In the first-flight data presented in Figure 7, the LPS method achieved UAV positioning in a total of 11 positions with an average positioning error of 13.22 m and a standard deviation of 4.69 m. Moreover, ORB-SLAM2 failed during position tracking at multiple moments and produced an accumulation error as the UAV flight distance increased, and in the last 152 m of flight, the positioning error of ORB-SLAM2 reached 14.84 m.

In the second-flight data presented in Figure 8, the LPS method achieved UAV positioning in a total of 24 positions with an average positioning error of 13.47 m and a standard deviation of 7.72 m. The positioning error was independent of the motion duration and motion distance. ORB-SLAM2 performed better when the UAV was moving in a straight line and estimated the UAV position more stably with an average positioning error of only 4.58 m. However, when the UAV made a large-angle turn at some point in the middle, the positioning error rapidly increased to about 50 m, which was followed by a tracking failure.

5. Discussion

5.1. Analysis of Localization Error

There are two main elements affecting the positioning accuracy of the UAV in the LPS algorithm. One is the positioning error of the POI itself, and the other is the absolute height uncertainty of the store signage.

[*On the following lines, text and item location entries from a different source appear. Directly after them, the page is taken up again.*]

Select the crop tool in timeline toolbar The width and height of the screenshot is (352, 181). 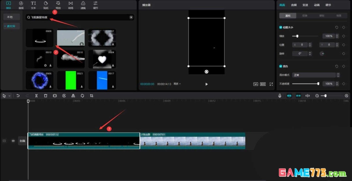(92, 96)
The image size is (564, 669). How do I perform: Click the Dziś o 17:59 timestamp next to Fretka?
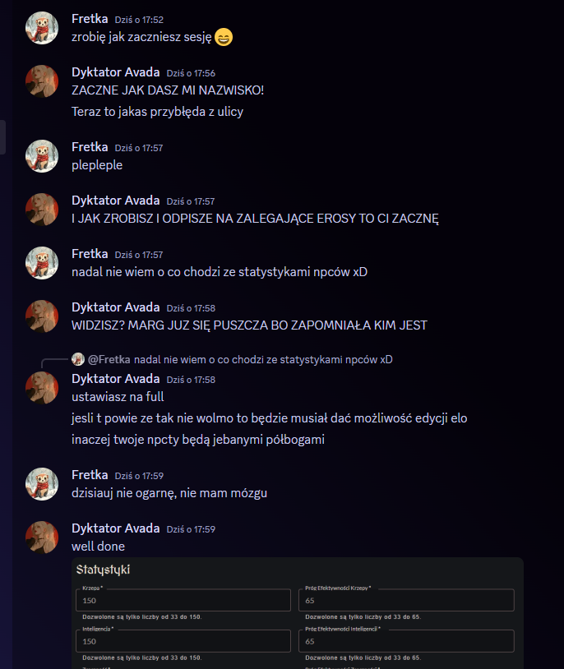139,476
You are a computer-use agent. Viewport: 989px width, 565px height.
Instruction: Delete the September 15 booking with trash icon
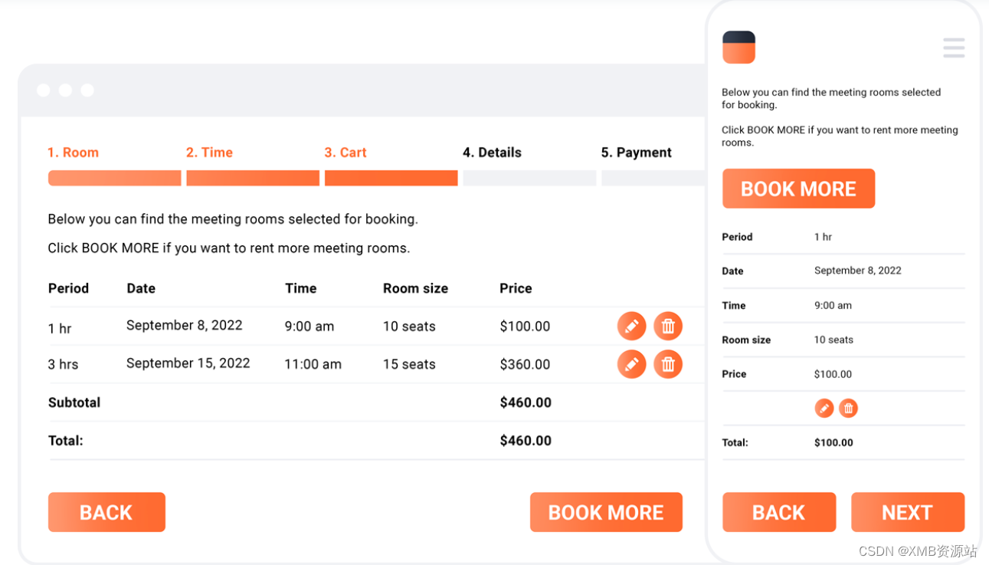668,364
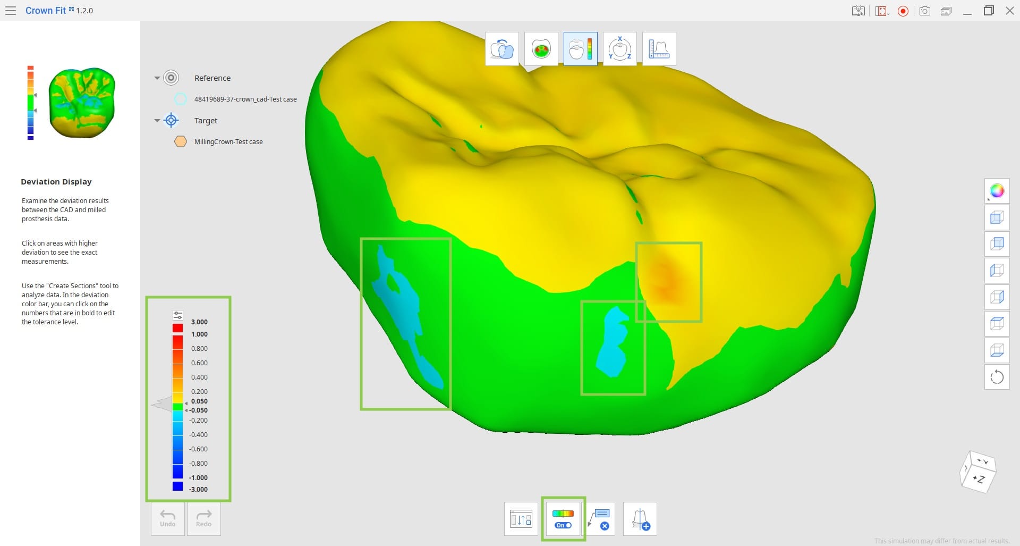Collapse the Target tree group

coord(157,121)
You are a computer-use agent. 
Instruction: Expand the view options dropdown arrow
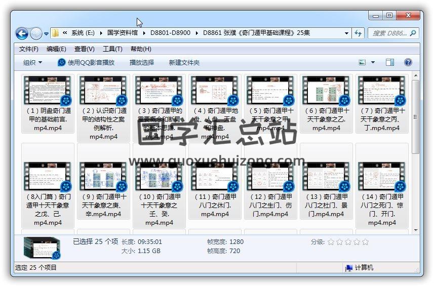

POIs are navigation-level data, and their purpose is to be used for map navigation services; therefore, its coordinates do not correspond to the center point of the signage strictly. To estimate the error of the POI data, we used GPS-RTK to collect the real latitude and longitude of the store signage in the field, and the results show that the average positioning error of the POI data is about 5.5 m. To evaluate the impact of the POI positioning error on the UAV localization error, we conducted the following simulation experiments: Assuming that the latitude, longitude, width and height of the center points of two store signages in a single image are known, by calculating the latitude, longitude and height of the corner points of the signages, the true value of the UAV position can finally be solved; then, a horizontal random perturbation of −5~5 m is added to the latitude and longitude of the center points of these two store signages, and the UAV position is solved again. Finally, the error of UAV localization can be calculated. This process was repeated 1000 times, and the results are shown in Figure 10a. The average positioning error of the UAV is 6.7 m. Therefore, the accuracy of the POI has a relatively large impact on solving the UAV position.

The absolute height of the corner points for the store signage is determined by the height of the center point of the store signage and the width of the store signage. To evaluate the influence of the corner points’ height on the UAV localization accuracy, we assumed that the latitude, longitude, width and height of two store signages in a single image are known, and we conducted the following simulation experiments: (1) We calculated the latitude, longitude and height of the corner points of the signages to solve for the true value of the UAV position; then, we added a random perturbation of −0.5~0.5 m to the height of the store signages to solve for the UAV position again; we calculated the error and repeated this process 1000 times. (2) We added a random perturbation of −0.5~0.5 m to the width of the store signage (most of the store signages in the city have a width of about 1 m, and the size is relatively fixed), solved for the UAV position again, calculated the error and repeated this process 1000 times. The results are shown in Figure 10b,c. The absolute height of the center point of the store signage has no effect on the horizontal positioning accuracy of the UAV. This is because the height change in the store signage is only equivalent to the translation in the vertical plane for the UAV localization. When the width error of the store signage is within 0.5 m, the average positioning error of the UAV is only 0.19 m, so the width error of the store signage has a very small impact on the plane positioning accuracy of the UAV.

In addition, the distribution and number of store signages used for UAV location solving may also affect the accuracy. As more store signages are used for UAV location solving, the error tends to be smaller, and as more distant store signages are used for UAV location solving, the error also tends to be smaller.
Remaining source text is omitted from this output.